Прекрасное письмо Чехова к А. С. Суворину от 25 ноября 1892 г. дает более яркую характеристику души и творчества Чехова, чем томы критических работ.
«В наших произведениях нет именно алкоголя, который бы пьянил и порабощал, и это вы хорошо даете понять. Отчего нет? Скажите по совести, кто из моих сверстников, т. е. людей в возрасте 35 – 45 лет дал миру хотя одну каплю алкоголя? Разве Короленко, Надсон и все нынешние драматурги не лимонад? Разве картины Репина или Шишкина кружили вам голову? Мило, талантливо, вы восхищаетесь, и в то же время никак не можете забыть, что вам хочется курить. Причины тут не в глупости нашей, не в бездарности и не в наглости, {232} как думает Буренин, а в болезни, которая для художника хуже сифилиса и полового истощения. У нас нет “чего-то”, это справедливо и это значит, что поднимите подол нашей музе, и вы увидите там плоское место. Вспомните, что писатели, которых мы называем вечными, или просто хорошими, и которые пьянят нас, имеют один общий и весьма важный признак: они куда-то идут и вас зовут туда же и вы чувствуете не умом, а всем своим существом, что у них есть какая-то цель, как у тени отца Гамлета, которая не даром приходила и тревожила воображение. У одних, смотря по калибру, цели; ближайшие — крепостное право, освобождение родины, политика, красота или просто водка, как у Дениса Давыдова, у других цели отдаленные — бог, загробная жизнь, счастье человечества и т. п. Каждая строчка пропитана, как соком, сознанием цели.
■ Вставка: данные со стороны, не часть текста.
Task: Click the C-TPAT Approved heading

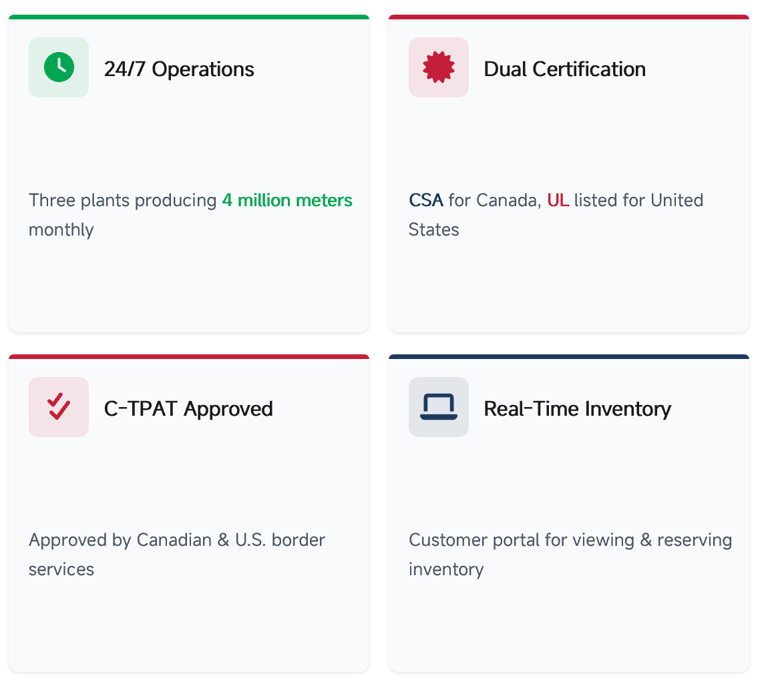Action: pos(188,409)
Вы кроме жизни, какая есть, чувствуете еще ту жизнь, какая должна быть, и это пленяет вас. А мы, мы? Мы пишем жизнь такою, как она есть, а дальше — ни тпру, ни ну… У нас нет ни ближайших, ни отдаленных целей, и в нашей душе хоть шаром покати… Вы и Григорович находите, что я умен… Да, я умен, по крайней мере, настолько, чтобы не скрывать от себя своей болезни, и не прикрывать своей пустоты чужими лоскутьями, в роде идей 60‑х годов и т. п.». Это чудесное признание отличается глубокою искренностью, и что так редко встречается, «познанием {233} самого себя». Это отсутствие цели, эта опустошенность души вели к тому, что Чехов считал медицину своей «законной женой» и работал на холере с полным самоотвержением, быть может даже с восторгом — вкупе и влюбе с другими земскими товарищами. Перед ним была не только несомненность — что несомненнее холеры и профилактической борьбой с нею — но и общественная, корпоративная «запряжка», которая заставляла его социально мыслить и чувствовать, тогда как в литературе Чехов чувствовал себя одиноким и бесцельно блуждающим.